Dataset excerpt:
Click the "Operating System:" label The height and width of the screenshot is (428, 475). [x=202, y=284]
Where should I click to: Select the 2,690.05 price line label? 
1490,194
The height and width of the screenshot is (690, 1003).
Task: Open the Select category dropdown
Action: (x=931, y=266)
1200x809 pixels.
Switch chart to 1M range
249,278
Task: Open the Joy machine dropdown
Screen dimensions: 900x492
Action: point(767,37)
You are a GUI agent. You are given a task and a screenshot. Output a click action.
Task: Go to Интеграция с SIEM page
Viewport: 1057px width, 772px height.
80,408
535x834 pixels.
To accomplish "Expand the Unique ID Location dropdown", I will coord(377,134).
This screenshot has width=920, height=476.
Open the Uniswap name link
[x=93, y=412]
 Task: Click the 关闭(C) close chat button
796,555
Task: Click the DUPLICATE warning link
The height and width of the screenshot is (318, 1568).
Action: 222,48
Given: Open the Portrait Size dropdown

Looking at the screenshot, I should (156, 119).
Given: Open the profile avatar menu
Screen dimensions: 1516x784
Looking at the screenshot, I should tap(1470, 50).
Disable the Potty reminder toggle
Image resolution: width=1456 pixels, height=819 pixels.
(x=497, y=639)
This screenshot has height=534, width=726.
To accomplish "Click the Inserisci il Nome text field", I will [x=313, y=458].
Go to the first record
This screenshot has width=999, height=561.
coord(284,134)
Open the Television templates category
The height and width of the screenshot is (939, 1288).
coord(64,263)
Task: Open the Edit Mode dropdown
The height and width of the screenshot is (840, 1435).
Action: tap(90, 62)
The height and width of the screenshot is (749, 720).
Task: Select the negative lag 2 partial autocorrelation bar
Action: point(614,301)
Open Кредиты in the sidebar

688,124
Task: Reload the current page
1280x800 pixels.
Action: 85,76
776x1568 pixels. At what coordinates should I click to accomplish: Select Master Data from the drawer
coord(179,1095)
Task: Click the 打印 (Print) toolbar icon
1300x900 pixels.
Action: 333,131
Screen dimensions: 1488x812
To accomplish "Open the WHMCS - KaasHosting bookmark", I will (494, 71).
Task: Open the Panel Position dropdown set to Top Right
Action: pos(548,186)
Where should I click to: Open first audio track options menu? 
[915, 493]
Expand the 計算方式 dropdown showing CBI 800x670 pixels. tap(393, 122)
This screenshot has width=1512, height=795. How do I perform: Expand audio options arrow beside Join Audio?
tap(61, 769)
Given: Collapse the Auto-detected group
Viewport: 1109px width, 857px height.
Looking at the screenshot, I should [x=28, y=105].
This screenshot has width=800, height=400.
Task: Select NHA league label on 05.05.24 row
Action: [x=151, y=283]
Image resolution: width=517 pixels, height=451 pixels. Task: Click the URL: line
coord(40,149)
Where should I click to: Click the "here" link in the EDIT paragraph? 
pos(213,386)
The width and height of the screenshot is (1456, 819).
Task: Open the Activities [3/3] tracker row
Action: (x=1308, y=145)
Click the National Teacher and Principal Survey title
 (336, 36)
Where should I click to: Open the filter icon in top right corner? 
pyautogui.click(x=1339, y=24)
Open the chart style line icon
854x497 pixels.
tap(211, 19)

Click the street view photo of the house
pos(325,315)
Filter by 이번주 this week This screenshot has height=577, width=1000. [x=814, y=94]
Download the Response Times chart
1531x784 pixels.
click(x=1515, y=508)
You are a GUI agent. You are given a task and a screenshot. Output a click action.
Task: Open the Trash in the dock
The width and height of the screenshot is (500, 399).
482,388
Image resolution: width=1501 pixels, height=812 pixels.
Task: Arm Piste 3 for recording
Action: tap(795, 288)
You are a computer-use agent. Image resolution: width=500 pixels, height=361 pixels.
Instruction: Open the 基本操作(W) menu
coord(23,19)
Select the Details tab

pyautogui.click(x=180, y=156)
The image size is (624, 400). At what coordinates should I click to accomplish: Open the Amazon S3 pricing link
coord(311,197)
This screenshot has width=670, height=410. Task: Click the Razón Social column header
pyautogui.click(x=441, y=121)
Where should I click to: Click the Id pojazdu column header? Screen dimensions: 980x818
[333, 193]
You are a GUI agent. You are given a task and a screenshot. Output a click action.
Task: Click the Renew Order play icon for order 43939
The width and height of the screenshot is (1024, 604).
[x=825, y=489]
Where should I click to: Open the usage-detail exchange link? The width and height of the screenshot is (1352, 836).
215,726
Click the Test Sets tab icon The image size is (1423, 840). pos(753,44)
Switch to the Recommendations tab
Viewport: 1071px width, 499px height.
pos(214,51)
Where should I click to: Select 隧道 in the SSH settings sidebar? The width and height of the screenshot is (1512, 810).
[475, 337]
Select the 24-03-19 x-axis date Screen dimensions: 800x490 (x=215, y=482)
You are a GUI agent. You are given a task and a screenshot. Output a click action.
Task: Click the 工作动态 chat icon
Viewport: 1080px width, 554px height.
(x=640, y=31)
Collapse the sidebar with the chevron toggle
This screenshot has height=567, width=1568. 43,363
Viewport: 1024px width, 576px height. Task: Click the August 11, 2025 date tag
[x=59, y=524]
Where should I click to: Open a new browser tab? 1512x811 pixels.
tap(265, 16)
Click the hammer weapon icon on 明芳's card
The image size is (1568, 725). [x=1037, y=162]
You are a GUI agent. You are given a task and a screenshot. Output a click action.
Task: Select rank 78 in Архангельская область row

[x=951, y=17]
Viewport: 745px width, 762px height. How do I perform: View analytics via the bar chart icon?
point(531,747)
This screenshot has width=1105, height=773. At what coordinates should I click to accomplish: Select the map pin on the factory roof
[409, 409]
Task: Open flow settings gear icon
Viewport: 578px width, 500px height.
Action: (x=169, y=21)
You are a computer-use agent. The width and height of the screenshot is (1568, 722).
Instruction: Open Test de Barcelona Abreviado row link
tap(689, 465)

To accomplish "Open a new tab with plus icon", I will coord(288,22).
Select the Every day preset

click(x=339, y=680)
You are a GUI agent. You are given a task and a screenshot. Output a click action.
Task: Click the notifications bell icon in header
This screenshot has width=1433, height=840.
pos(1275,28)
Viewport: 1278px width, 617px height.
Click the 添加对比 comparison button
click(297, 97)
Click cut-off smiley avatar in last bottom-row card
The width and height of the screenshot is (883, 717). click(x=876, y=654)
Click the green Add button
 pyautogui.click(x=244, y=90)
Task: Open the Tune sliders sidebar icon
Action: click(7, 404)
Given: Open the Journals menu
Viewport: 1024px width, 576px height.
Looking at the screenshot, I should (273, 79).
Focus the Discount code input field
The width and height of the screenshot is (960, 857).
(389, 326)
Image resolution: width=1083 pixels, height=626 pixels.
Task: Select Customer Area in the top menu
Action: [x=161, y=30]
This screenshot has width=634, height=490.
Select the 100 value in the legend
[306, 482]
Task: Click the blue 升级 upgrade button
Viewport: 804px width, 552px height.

§ **Description of the task**: Could you write out the records above again, replacing "Joy machine" with "Coffee machine" and leaving every other line as it is?

§ **Solution**:
Click the "Operating System:" label The height and width of the screenshot is (428, 475). [x=202, y=284]
Where should I click to: Select the 2,690.05 price line label? 
1490,194
The height and width of the screenshot is (690, 1003).
Task: Open the Select category dropdown
Action: (x=931, y=266)
1200x809 pixels.
Switch chart to 1M range
249,278
Task: Open the Coffee machine dropdown
Screen dimensions: 900x492
Action: point(767,37)
You are a GUI agent. You are given a task and a screenshot. Output a click action.
Task: Go to Интеграция с SIEM page
Viewport: 1057px width, 772px height.
80,408
535x834 pixels.
To accomplish "Expand the Unique ID Location dropdown", I will coord(377,134).
This screenshot has width=920, height=476.
Open the Uniswap name link
[x=93, y=412]
 Task: Click the 关闭(C) close chat button
796,555
Task: Click the DUPLICATE warning link
The height and width of the screenshot is (318, 1568).
Action: 222,48
Given: Open the Portrait Size dropdown

Looking at the screenshot, I should (156, 119).
Given: Open the profile avatar menu
Screen dimensions: 1516x784
Looking at the screenshot, I should tap(1470, 50).
Disable the Potty reminder toggle
Image resolution: width=1456 pixels, height=819 pixels.
(x=497, y=639)
This screenshot has height=534, width=726.
To accomplish "Click the Inserisci il Nome text field", I will [x=313, y=458].
Go to the first record
This screenshot has width=999, height=561.
coord(284,134)
Open the Television templates category
The height and width of the screenshot is (939, 1288).
coord(64,263)
Task: Open the Edit Mode dropdown
The height and width of the screenshot is (840, 1435).
Action: tap(90, 62)
The height and width of the screenshot is (749, 720).
Task: Select the negative lag 2 partial autocorrelation bar
Action: point(614,301)
Open Кредиты in the sidebar

688,124
Task: Reload the current page
1280x800 pixels.
Action: 85,76
776x1568 pixels. At what coordinates should I click to accomplish: Select Master Data from the drawer
coord(179,1095)
Task: Click the 打印 (Print) toolbar icon
1300x900 pixels.
Action: 333,131
Screen dimensions: 1488x812
To accomplish "Open the WHMCS - KaasHosting bookmark", I will (494, 71).
Task: Open the Panel Position dropdown set to Top Right
Action: pos(548,186)
Where should I click to: Open first audio track options menu? 
[915, 493]
Expand the 計算方式 dropdown showing CBI 800x670 pixels. tap(393, 122)
This screenshot has width=1512, height=795. How do I perform: Expand audio options arrow beside Join Audio?
tap(61, 769)
Given: Collapse the Auto-detected group
Viewport: 1109px width, 857px height.
Looking at the screenshot, I should [x=28, y=105].
This screenshot has width=800, height=400.
Task: Select NHA league label on 05.05.24 row
Action: [x=151, y=283]
Image resolution: width=517 pixels, height=451 pixels. Task: Click the URL: line
coord(40,149)
Where should I click to: Click the "here" link in the EDIT paragraph? 
pos(213,386)
The width and height of the screenshot is (1456, 819).
Task: Open the Activities [3/3] tracker row
Action: (x=1308, y=145)
Click the National Teacher and Principal Survey title
 (336, 36)
Where should I click to: Open the filter icon in top right corner? 
pyautogui.click(x=1339, y=24)
Open the chart style line icon
854x497 pixels.
tap(211, 19)

Click the street view photo of the house
pos(325,315)
Filter by 이번주 this week This screenshot has height=577, width=1000. [x=814, y=94]
Download the Response Times chart
1531x784 pixels.
click(x=1515, y=508)
You are a GUI agent. You are given a task and a screenshot. Output a click action.
Task: Open the Trash in the dock
The width and height of the screenshot is (500, 399).
482,388
Image resolution: width=1501 pixels, height=812 pixels.
Task: Arm Piste 3 for recording
Action: tap(795, 288)
You are a computer-use agent. Image resolution: width=500 pixels, height=361 pixels.
Instruction: Open the 基本操作(W) menu
coord(23,19)
Select the Details tab

pyautogui.click(x=180, y=156)
The image size is (624, 400). At what coordinates should I click to accomplish: Open the Amazon S3 pricing link
coord(311,197)
This screenshot has width=670, height=410. Task: Click the Razón Social column header
pyautogui.click(x=441, y=121)
Where should I click to: Click the Id pojazdu column header? Screen dimensions: 980x818
[333, 193]
You are a GUI agent. You are given a task and a screenshot. Output a click action.
Task: Click the Renew Order play icon for order 43939
The width and height of the screenshot is (1024, 604).
[x=825, y=489]
Where should I click to: Open the usage-detail exchange link? The width and height of the screenshot is (1352, 836).
215,726
Click the Test Sets tab icon The image size is (1423, 840). pos(753,44)
Switch to the Recommendations tab
Viewport: 1071px width, 499px height.
pos(214,51)
Where should I click to: Select 隧道 in the SSH settings sidebar? The width and height of the screenshot is (1512, 810).
[475, 337]
Select the 24-03-19 x-axis date Screen dimensions: 800x490 (x=215, y=482)
You are a GUI agent. You are given a task and a screenshot. Output a click action.
Task: Click the 工作动态 chat icon
Viewport: 1080px width, 554px height.
(x=640, y=31)
Collapse the sidebar with the chevron toggle
This screenshot has height=567, width=1568. 43,363
Viewport: 1024px width, 576px height. Task: Click the August 11, 2025 date tag
[x=59, y=524]
Where should I click to: Open a new browser tab? 1512x811 pixels.
tap(265, 16)
Click the hammer weapon icon on 明芳's card
The image size is (1568, 725). [x=1037, y=162]
You are a GUI agent. You are given a task and a screenshot. Output a click action.
Task: Select rank 78 in Архангельская область row

[x=951, y=17]
Viewport: 745px width, 762px height. How do I perform: View analytics via the bar chart icon?
point(531,747)
This screenshot has width=1105, height=773. At what coordinates should I click to accomplish: Select the map pin on the factory roof
[409, 409]
Task: Open flow settings gear icon
Viewport: 578px width, 500px height.
Action: (x=169, y=21)
You are a computer-use agent. The width and height of the screenshot is (1568, 722).
Instruction: Open Test de Barcelona Abreviado row link
tap(689, 465)

To accomplish "Open a new tab with plus icon", I will coord(288,22).
Select the Every day preset

click(x=339, y=680)
You are a GUI agent. You are given a task and a screenshot. Output a click action.
Task: Click the notifications bell icon in header
This screenshot has width=1433, height=840.
pos(1275,28)
Viewport: 1278px width, 617px height.
Click the 添加对比 comparison button
click(297, 97)
Click cut-off smiley avatar in last bottom-row card
The width and height of the screenshot is (883, 717). click(x=876, y=654)
Click the green Add button
 pyautogui.click(x=244, y=90)
Task: Open the Tune sliders sidebar icon
Action: click(7, 404)
Given: Open the Journals menu
Viewport: 1024px width, 576px height.
Looking at the screenshot, I should (273, 79).
Focus the Discount code input field
The width and height of the screenshot is (960, 857).
(389, 326)
Image resolution: width=1083 pixels, height=626 pixels.
Task: Select Customer Area in the top menu
Action: [x=161, y=30]
This screenshot has width=634, height=490.
Select the 100 value in the legend
[306, 482]
Task: Click the blue 升级 upgrade button
Viewport: 804px width, 552px height.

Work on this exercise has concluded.